* **EXERCISE INSTRUCTIONS**:
For the entries that follow, restate word for word the line containing "Click the purple download arrow icon", the line containing "Viewport: 1152px width, 648px height.", and every line that lies between them.

* **LISTED ENTRIES**:

◇ ◇ ◇

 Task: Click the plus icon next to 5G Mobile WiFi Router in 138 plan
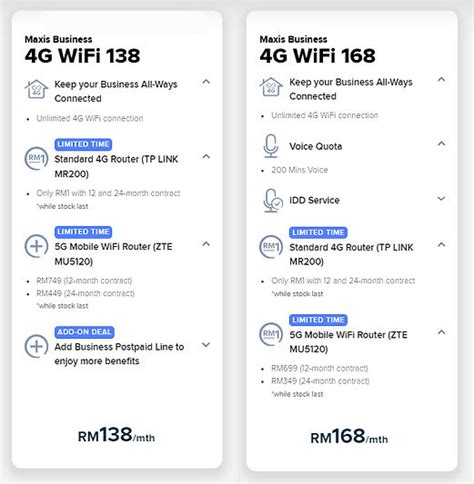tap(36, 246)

◇ ◇ ◇

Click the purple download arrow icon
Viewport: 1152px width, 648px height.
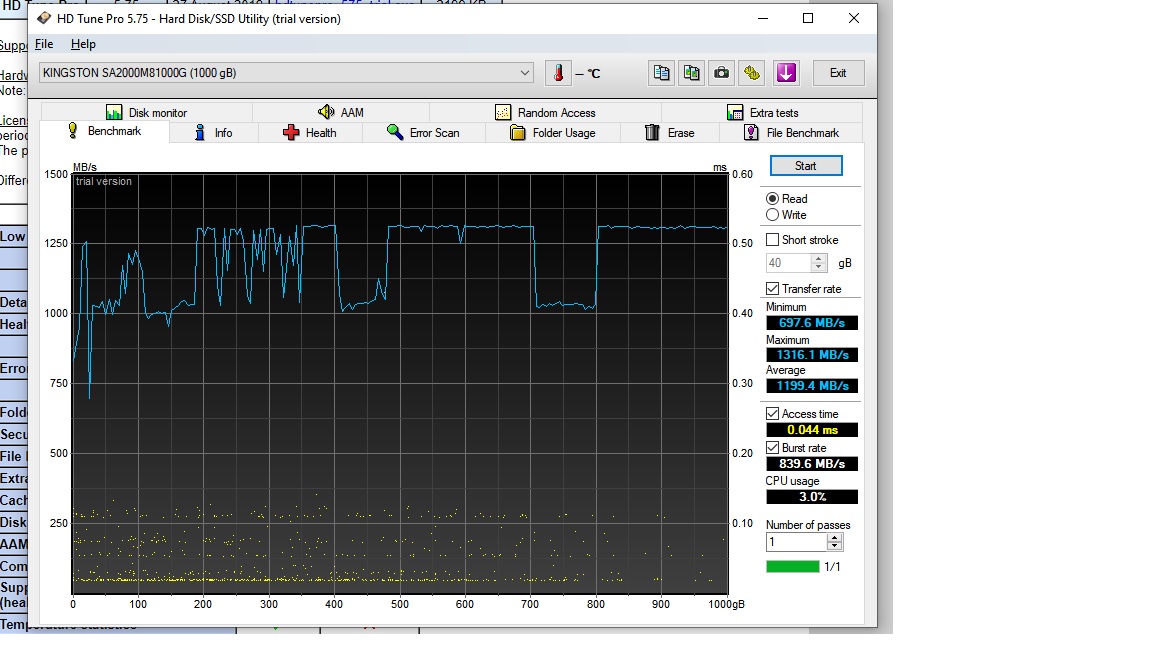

◇ ◇ ◇

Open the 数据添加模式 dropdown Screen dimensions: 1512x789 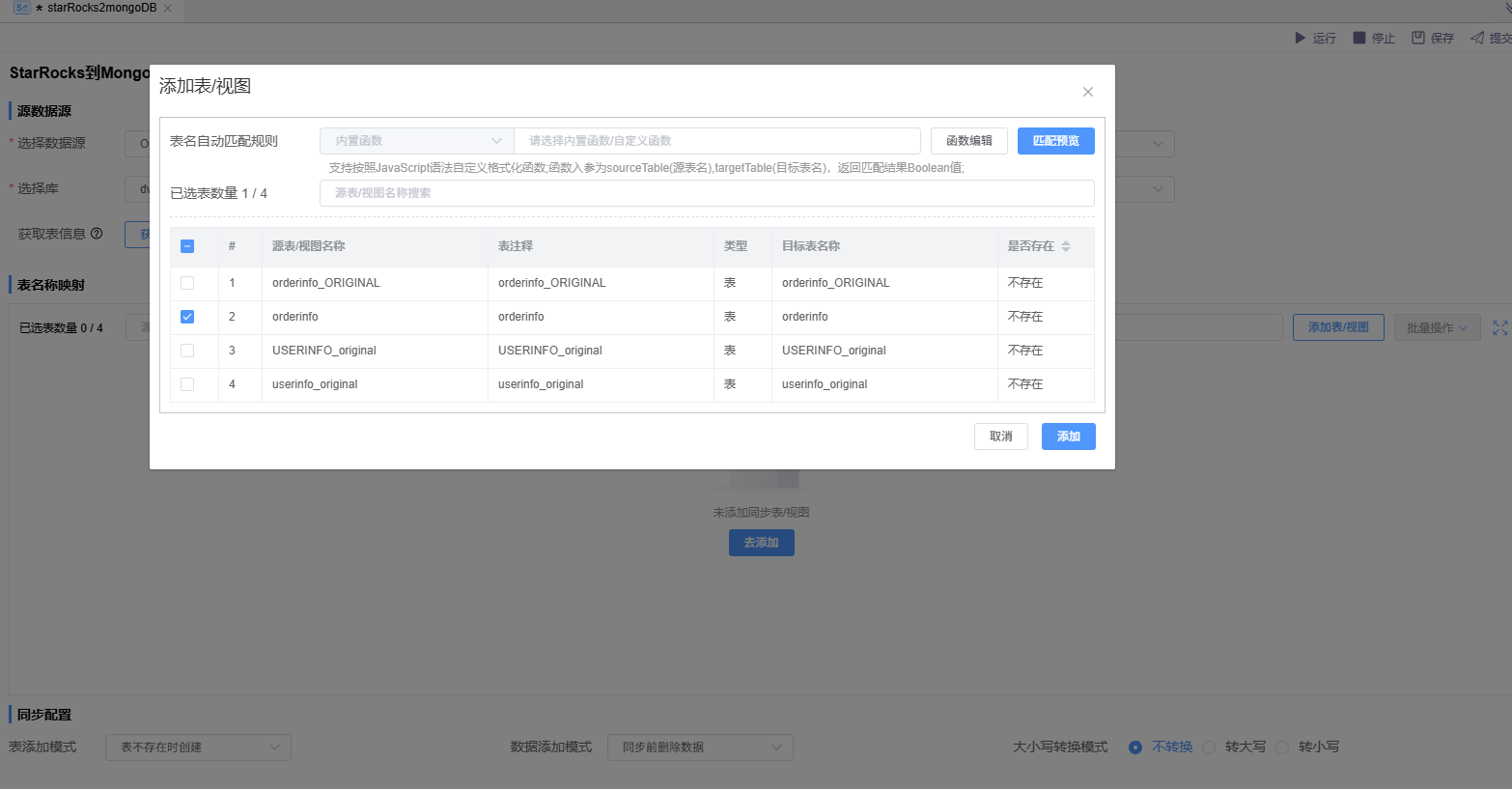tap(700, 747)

◇ ◇ ◇

* **ANSWER**:
Click the purple download arrow icon
Viewport: 1152px width, 648px height.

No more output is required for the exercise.